[Opening Record extracts section]

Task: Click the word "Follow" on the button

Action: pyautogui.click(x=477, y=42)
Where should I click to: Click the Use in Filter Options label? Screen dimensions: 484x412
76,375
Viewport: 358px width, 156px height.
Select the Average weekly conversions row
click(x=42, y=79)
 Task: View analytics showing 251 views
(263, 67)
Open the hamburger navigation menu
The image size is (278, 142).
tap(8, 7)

[Closing Record extracts section]
[Opening Record extracts section]

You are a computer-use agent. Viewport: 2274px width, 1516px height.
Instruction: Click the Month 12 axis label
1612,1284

[Closing Record extracts section]

**Exercise requirements:** Filter the listing above down to the lines that contain the word "Viewport".

**Worked solution:**
Viewport: 358px width, 156px height.
You are a computer-use agent. Viewport: 2274px width, 1516px height.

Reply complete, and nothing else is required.